On Monday, The Athletic's Shams Charania reported on a few of the proposals that are likely to be included in the NBA's revised Collective Bargaining Agreement.
There are plenty of notable items on the docket, including an equity program enabling retired players to join ownership groups, a mental health designation on the injury report, and more emphasis on civility between players and fans.
In terms of impacting the Los Angeles Lakers, let's focus on two specific proposals.
1) Draft eligibility
The NBA and NBPA want to lower the minimum age for draft eligibility back to 18 — as it was until 2005 — beginning in 2024, per Shams.
As it stands, the New Orleans Pelicans own swap rights to the Lakers' 2024 first-round pick, while the Lakers will have a second-round selection. More importantly, the Lakers employ a very powerful person — one who entered the league out of high school at 18 — who has a player option for 2024-25 and a determination to play with his son in the NBA. The new CBA would render Bronny James eligible for the 2024 NBA Draft.
The Ringer's Rodger Sherman recently published an exposé on how Bronny and LeBron could feasibly team up, so I'll direct you there for a deeper breakdown. In short, LeBron said he'll sign with whatever club gets Bronny. His player option gives him the leverage to encourage the Lakers to sign or draft Bronny if they want the four-time MVP to retire with the franchise — a desire Jeanie Buss has repeatedly expressed.
Whether — and when — Bronny is actually talented enough to make the leap from Sierra Canyon to the Association is TBD. But, the next CBA could neatly align the timeline for the King of House James and his heir.
Depending on where Bronny's stock winds up, the Lakers could also sign him after the draft to a two-way contract, allowing him to develop in the G-League and make the occasional cameo alongside Pops in the pros.
2) Stiffer tax penalties
Shams added that the league is exploring stiffer punishments for taxpaying organizations.

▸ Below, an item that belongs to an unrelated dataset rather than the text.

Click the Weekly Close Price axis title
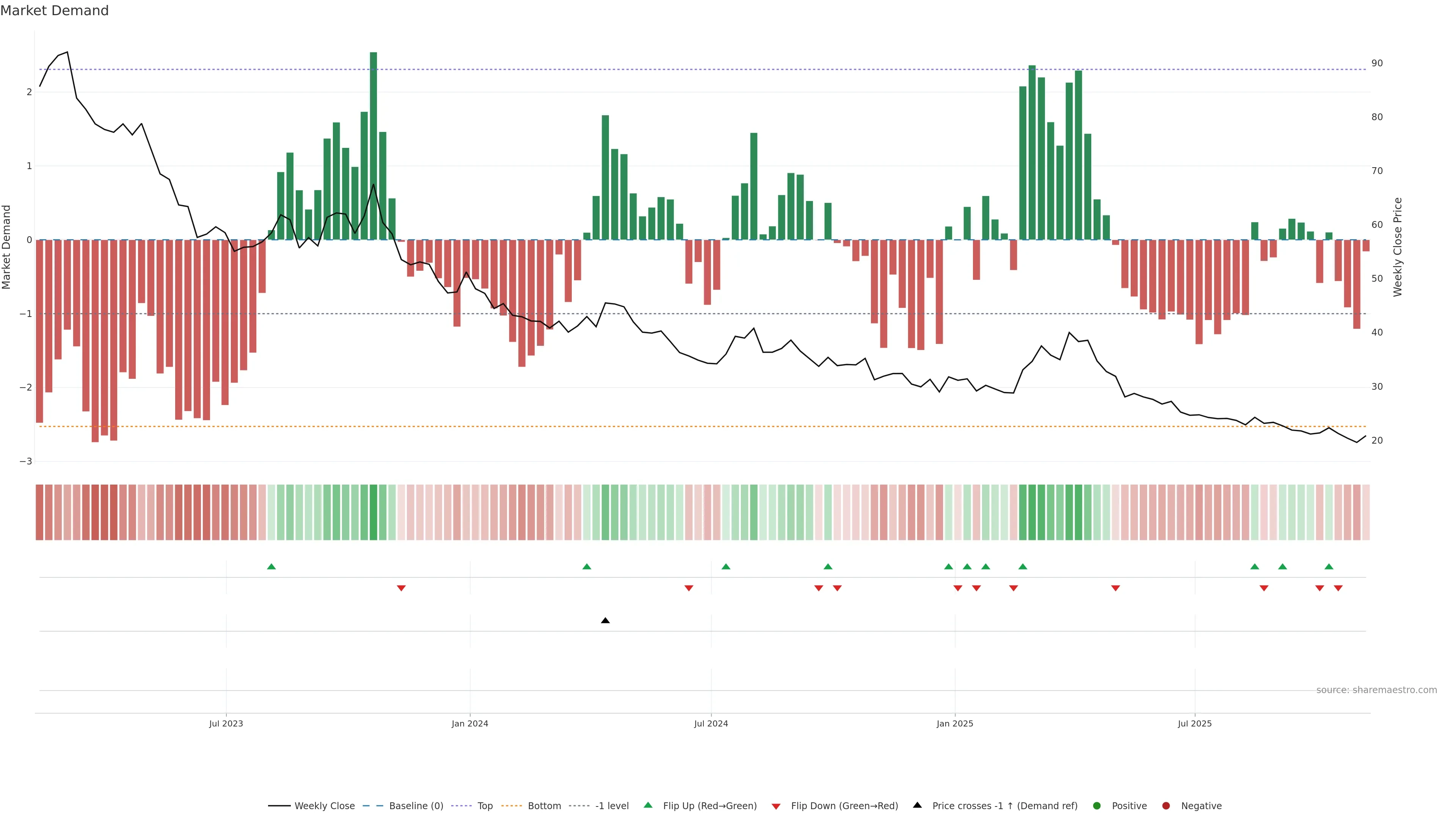pyautogui.click(x=1398, y=247)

“While the prospect of a hard cap on team salaries appears to be a non-starter for the NBPA, more punitive penalties for the luxury tax system is a point of emphasis for the league and some team governors. Team executives believe the tax penalty will be arguably the biggest issue to resolve in the next CBA.
However, changing the overall structure of the tax could be an aspect both sides address.”

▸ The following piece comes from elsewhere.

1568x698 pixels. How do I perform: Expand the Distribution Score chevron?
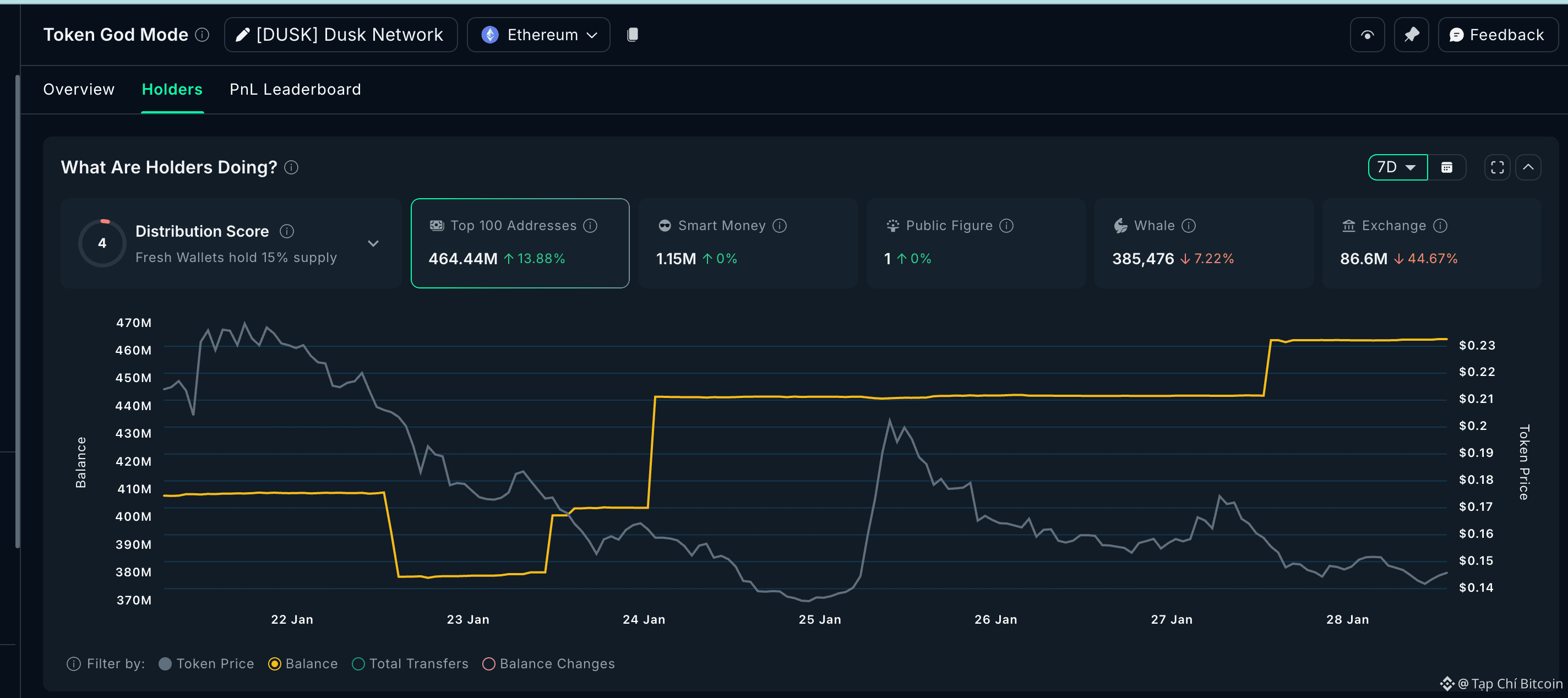[x=373, y=243]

I just wrote about how the Lakers' financial planning includes avoiding the repeater tax — a reality that may be more obstructive to a Russell Westbrook trade than any other factor. In general, Lakers ownership — which does not have limitless spending capital — is usually down to wade into luxury tax waters, but only so far. They were not willing to venture deep enough to keep Alex Caruso, and paying the onerous repeater tax has been a non-starter since its inception in 2014.
The Lakers are already reluctant to commit to non-LeBron/AD money beyond 2023-24, thereby hamstringing their own flexibility beyond just a Westbrook trade. If they're operating like this now, one can presume any increasingly stringent financial penalties in the new CBA won't exactly make it easier for them to construct a contender before the King's watch ends.